Un autre scénario possible serait de voir l’ensemble des partis islamiques se coaliser pour former un bloc capable de réunir les fatidiques 25 % de suffrages nécessaires à la désignation d’un candidat à la présidentielle. Mais, selon Yudi Latif, une telle perspective paraît très hypothétique. « Parce que tous ces partis entretiennent des visions très différentes de l’islam, il est difficile de les imaginer se coaliser. Leurs électorats respectifs préféreront porter leurs voix sur un parti nationaliste plutôt que sur un parti islamiste avec lequel ils entretiennent des divergences de vues », explique l’universitaire, citant à titre d’exemple le PKB (Parti du réveil national, le parti d’Abdurrahman Wahid), déchiré par un conflit interne et dont on peut s’attendre à ce que la moitié de ses partisans votent pour un parti nationaliste et laïque plutôt que pour une formation de type islamiste.

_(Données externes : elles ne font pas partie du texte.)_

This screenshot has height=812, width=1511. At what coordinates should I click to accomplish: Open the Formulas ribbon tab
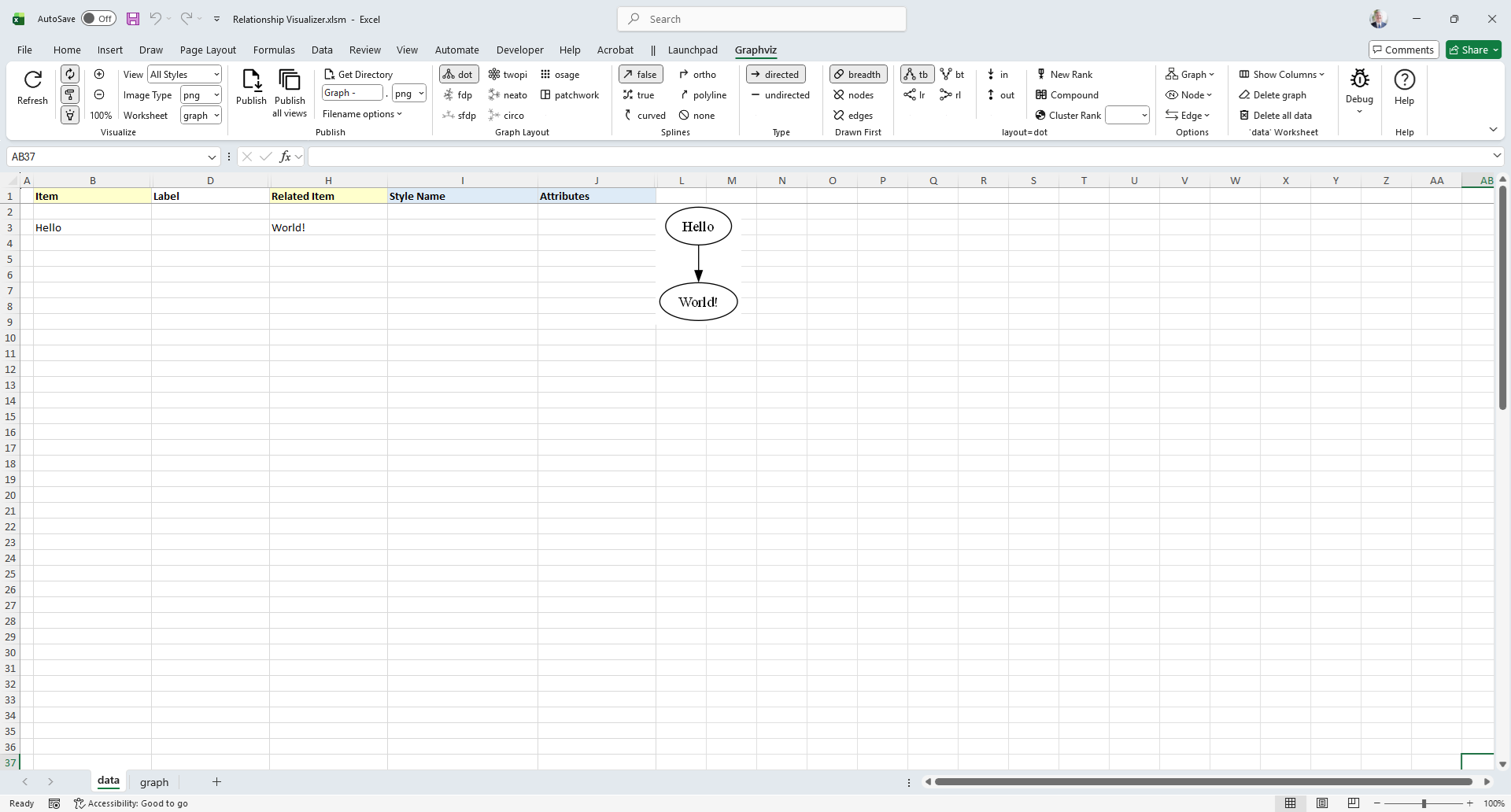click(x=274, y=50)
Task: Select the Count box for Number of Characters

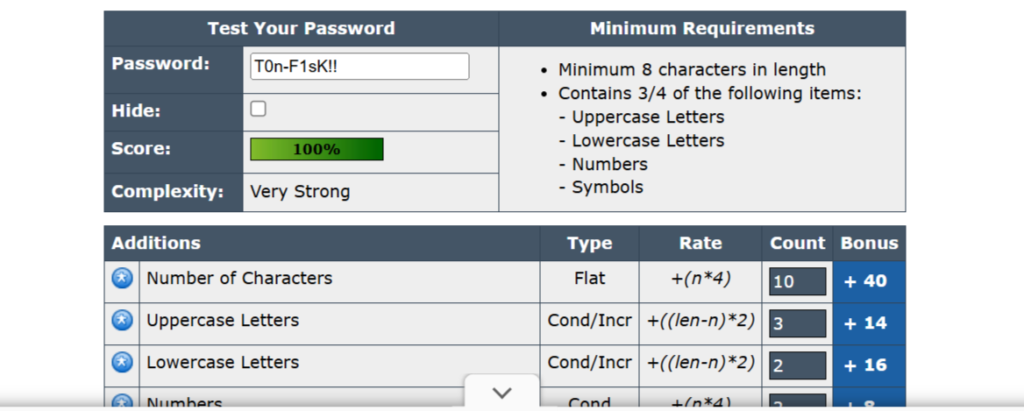Action: click(797, 281)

Pour Yudi Latif comme pour Sunny Tanudwidjaja, les partis islamiques continuent de souffrir de deux faiblesses majeures : premièrement, à l’image du PAN et du PKB, ils sont minés par des divisions internes, et, deuxièmement, étant trop nombreux, ils sont dans l’incapacité de faire émerger une personnalité politique de premier plan. Dans la logique institutionnelle d’un régime présidentiel, ces faiblesses constituent de lourds handicaps.

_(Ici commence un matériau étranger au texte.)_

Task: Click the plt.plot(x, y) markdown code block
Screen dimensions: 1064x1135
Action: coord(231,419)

Du côté de l’Eglise catholique, si la hiérarchie se garde de donner des consignes de vote, les organisations de jeunesse catholiques ont tenu congrès à Djakarta. Les 1er et 2 mars derniers, leurs dirigeants ont appelé le gouvernement et la société à adhérer au pancasila, les cinq principes sur lesquels sont fondés l’Indonésie contemporaine et auxquels souscrivent les partis « laïques et nationalistes ». Lors de cette rencontre, le P. Yohanes Rasul Edy Purwanto, secrétaire de la Commission épiscopale pour les laïcs, a évoqué les partis politiques islamiques « qui cherchent à remplacer le pancasila par une autre idéologie » – sous-entendue islamiste ; il a continué en appelant ceux des jeunes catholiques qui militent dans les différents partis politiques à défendre les principes inscrits dans la Constitution de 1945.